Y el tren sigue. Arriba y abajo de estas vías. Nos detenemos frente a la estación de abajo. De Piquiá de Baixo. Tierra de gente que sufre, olvidada y maltratada. Tierra de explotación, de confusión y de resurrección. Los dragones descritos en el libro del Apocalipsis están ahí. Son cinco. Uno de ellos con 12 cabezas que escupen fuego y hierro formando un río de sangre que nace en el norte y desemboca en el sureste. Cuando la muerte está presente, luchar por la vida no es una elección, es una obligación. La obligación no es luchar por tu propia vida, sino ponerte en la lucha por la vida de los más pobres, los más frágiles, los más pequeños de nuestra sociedad.

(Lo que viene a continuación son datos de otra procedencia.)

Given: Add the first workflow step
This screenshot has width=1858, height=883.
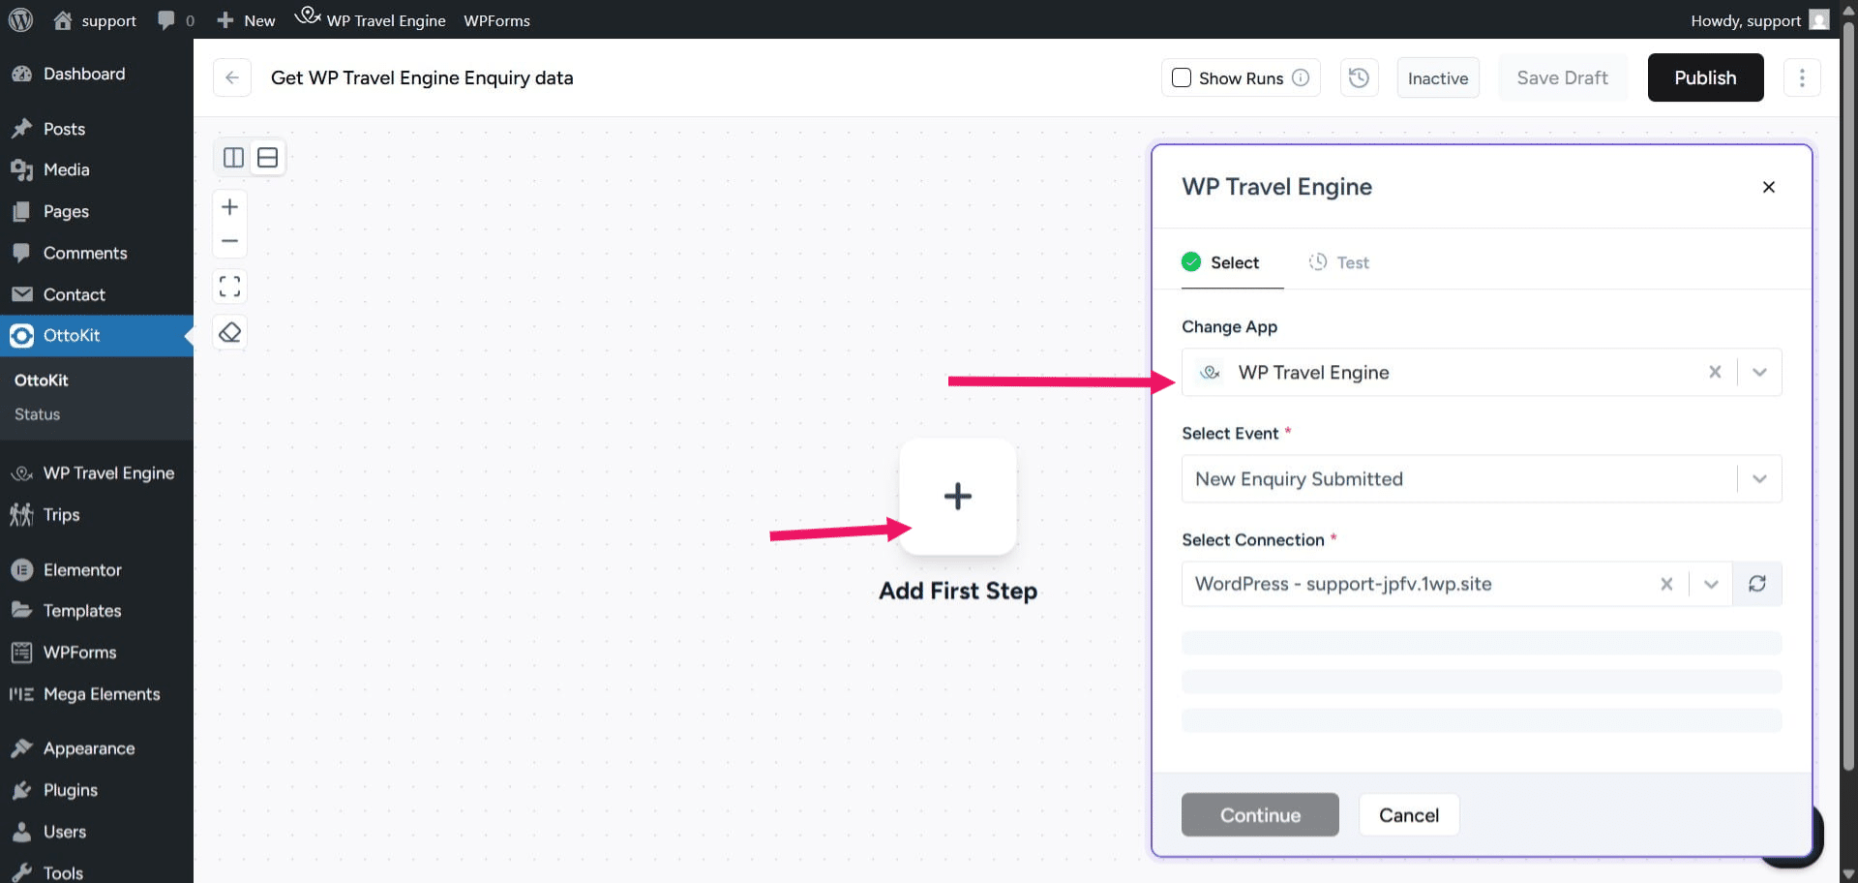Looking at the screenshot, I should [x=957, y=497].
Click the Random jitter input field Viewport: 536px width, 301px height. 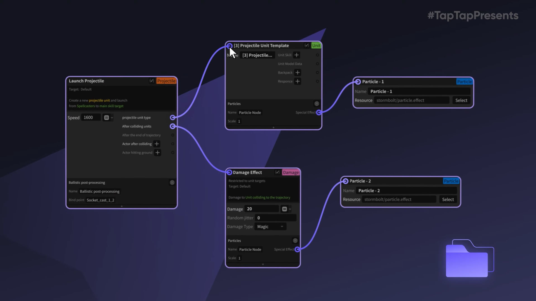[x=275, y=218]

Nos sorprende otro tren que pasa a nuestro lado y nos acompaña durante unos buenos momentos. Con su fuerte máquina, sus vagones bien estructurados y sus ruedas capaces de cruzar las fronteras del país, este tren tiene nombre y apellidos: Justicia en los raíles. Justicia es una de esas palabras que admiten muchos significados y significantes. Pero debe ir acompañada de lucha, dedicación y sabiduría. Esta justicia no es como muchas que nos encontramos por ahí, ésta tiene un fuerte propósito: el “nos”. Ni para allá ni para acá. Es “nosotros”. Está donde tiene que hacerse presente. Ahí es donde realmente tiene que estar: en los raíles. Donde podemos ir y venir. Camino correcto y seguro. Pero este apellido es determinante, va donde la justicia es aclamada y es necesaria. Son estos raíles los que guían, los que dirigen, los que conducen, el trabajo abnegado de todos los que se suben al tren de la vida.
Hubo muchas estaciones que nos ayudaron a conocer mejor ese pedazo de tierra y de sueño. El terreno de la gente que trabaja, que hace e insiste. Un sueño soñado por quienes sienten la ardiente llamada misionera, el sueño de muchos y la llamada de todos. Conocemos la escuela que es una familia, que es rural, pero a la que nos lleva el asfalto de la ciudad. Una familia con muchos padres y madres. Sembrar conocimientos, regar con dudas y cosechar vidas. Jóvenes estudiantes con sed de conocimiento, que desconectan de sus familias para vivir conectados al aprendizaje. Educadores que no son profesores. Están más allá. Si tenemos una palabra que representa al que enseña, al que se dedica, al que supera los límites, al que pone cuerpo y alma en el arte de enseñar, al que no mide esfuerzos ni cuenta recursos. Son los misioneros de la educación o educadores en misión.
Desde lejos ya podemos ver la próxima estación. Lleno de gente acogedora. Son los que forman las comunidades de Rosario y Santa Lucía. Son mujeres, hombres y niños. Son ancianos, están postrados en cama y descalzos. Son todos aquellos que nos hacen aprender sobre la vida y sobre vivir. Es una conversación breve, una amplia sonrisa, pero siempre les acompaña un gesto de afecto.
Fue en esta estación donde compartimos la comida, bebimos zumo, mucho zumo, compartimos nuestras angustias y dudas. Fue allí, en ese pedacito de Brasil, donde nos reunimos para aprender, unos con otros, con los que nos acogieron y con todos los demás que se unieron a nosotros en este viaje, bajo las huellas de la humildad y el amor incondicional.